Society Hill Synagogue is a synagogue located in the Society Hill section of Center City, Philadelphia. The synagogue is home to a 300-household congregation with Shabbat and holiday services, a Playschool for children 18 months to 5 years old, a Hebrew School for pre-kindergartners through high school students, adult education, social and communal activities, impactful social action, and engaging intergenerational programs.

History
Society Hill Synagogue is located at 418 Spruce Street. The building was designed by architect Thomas Ustick Walter in 1829 to serve as the home of the Spruce Street Baptist Church. Congregation Beth Hamedrash Hagadol Nusach Ashkenaz purchased the building in 1910. Within three years, the synagogue's official name was changed to the Roumanian American Congregation, also known as "Or Chodash-Agudas Achim" (New Light-Union of Brethren). That congregation was succeeded by Society Hill Synagogue, which continues to operate in the historic property and built the synagogue's adjacent Paula Kline Learning Center in 2021. The historic building entered the National Register of Historic Places in June 1971.

Spruce Street Baptist Church
Former members of First Baptist Church commissioned Thomas Ustick Walter to design the building at 418 Spruce Street in 1829. Walter also served as clerk of the church and superintendent of the Sunday school. In 1851, the church was enlarged, and a new façade with an attic story was designed by Walter with cupolas over the side bays of the façade. The congregation made additions to the rear of the building in 1871 and 1877.

Spruce Street Baptist Church moved to 50th and Spruce Streets in 1908, and in 1963 to Newtown Square where it continues as an active congregation.

Great Roumanian Shul
The building was sold at auction in 1910 and was purchased by the Roumanian American Congregation, which represented the merger of Or Chodash and Agudas Achim Congregations. Or Chodash was organized in 1886 as a beneficial society with daily services held in the second floor at 512 S. Third Street. Agudas Achim was organized in 1905.

The synagogue became commonly known as the Great Roumanian Shul (דיא גרויסע רומענישע שוהל).
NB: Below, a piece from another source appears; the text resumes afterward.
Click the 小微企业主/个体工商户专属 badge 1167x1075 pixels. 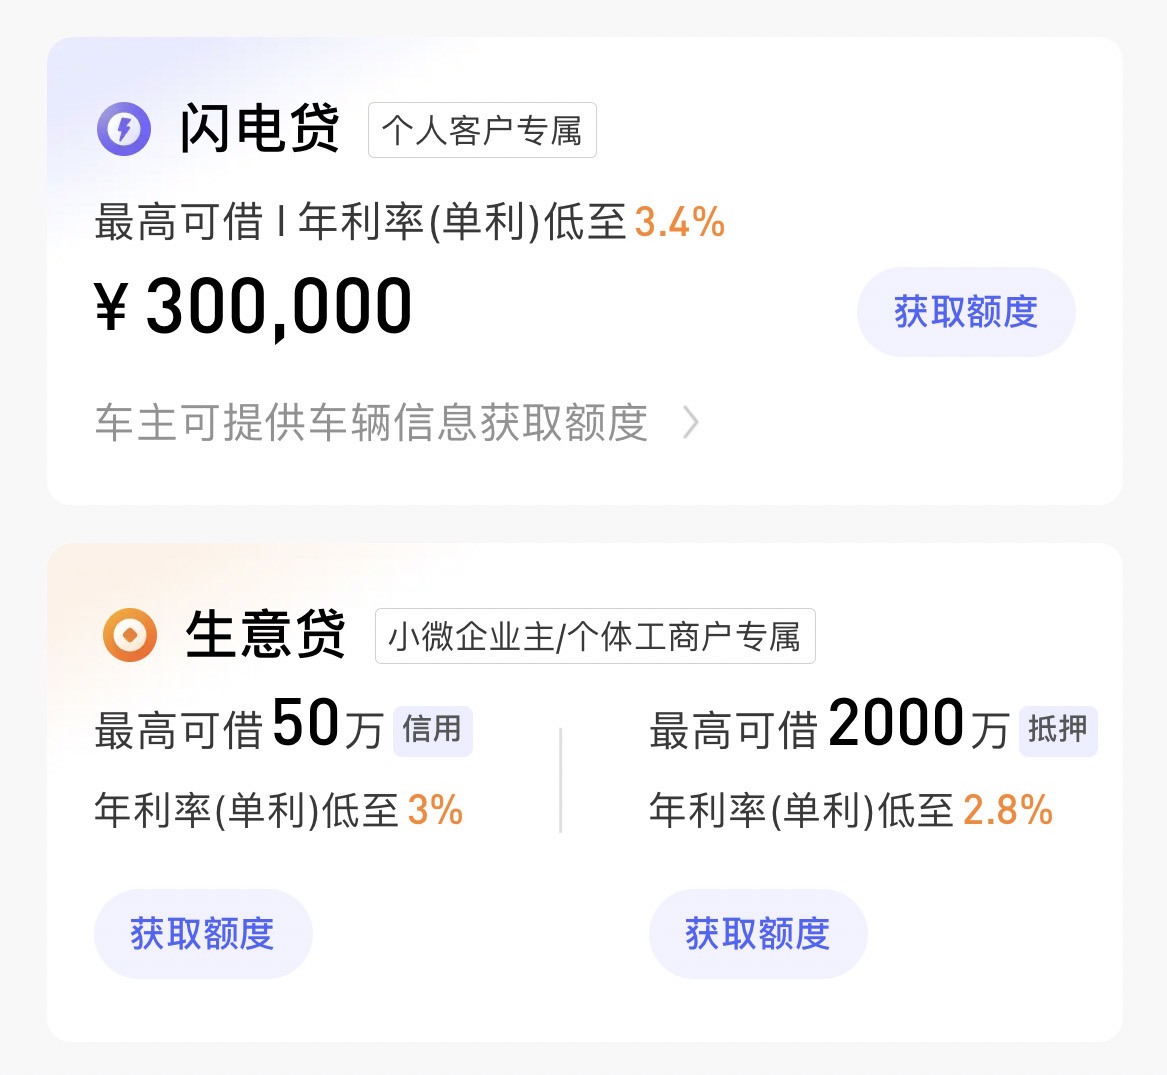[x=596, y=636]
It served the Philadelphia Jewish Quarter's Eastern European Jews in general, and was the center for the city's Roumanian Jewish community and fraternal organizations, hosting meetings and speakers. The Roumanian synagogue hosted Dr. Wilhelm Filderman for a mass meeting during a visit to Philadelphia in March 1926.

Society Hill declined in the years following World War II. Immigrant Jewish communities assimilated, moved to suburbs, membership declined, and by the 1960s, the synagogue building had fallen into disrepair.

Society Hill Synagogue
 In the 1960s, a new community of Jews in the Society Hill neighborhood were looking for a spiritual home. This new congregation purchased the building in 1967.

Restoration began in 1968 under the supervision of architect Henry J. Magaziner. The restoration cost $300,000 and included updates to the 1829 building, repair of Walter's façade, and the addition of air-conditioning, a contemporary kitchen, and a new social area. There were approximately 100 member families at the time.

Additional work in 1971 was directed by Cauffman, Wilkenson & Pepper, with John Milner. The building is listed as a Philadelphia City Landmark and is on the state and National Registers of Historic Places. In 1985, architect James A. Oleg Kruhly designed a new addition. In 2005, the synagogue completed more than $80,000 worth of interior work, which included adding a permanent Beit Midrash.

The synagogue purchased the building next door, to its west, to add classrooms in 2007, and in 2009 secured a grant for repairs to the envelope of the 19th century sanctuary and annex. Between 2007 and 2019, Society Hill Synagogue raised more than $4 million in order to purchase its neighoring building and undertake major construction and renovation throughout its two buildings. Construction began in 2020 and was completed in 2021. In June 2021, the synagogue opened its new adjacent three-story Paula Kline Learning Center, which is connected to the historic synagogue building by a multistory gallery annex. The construction and space improvements expanded the historic building's Social Hall, renovated the Beit Midrash, built six new classrooms, developed a large private courtyard behind the two properties, and added an Americans with Disabilities Act-compliant elevator and ADA-compliant restrooms.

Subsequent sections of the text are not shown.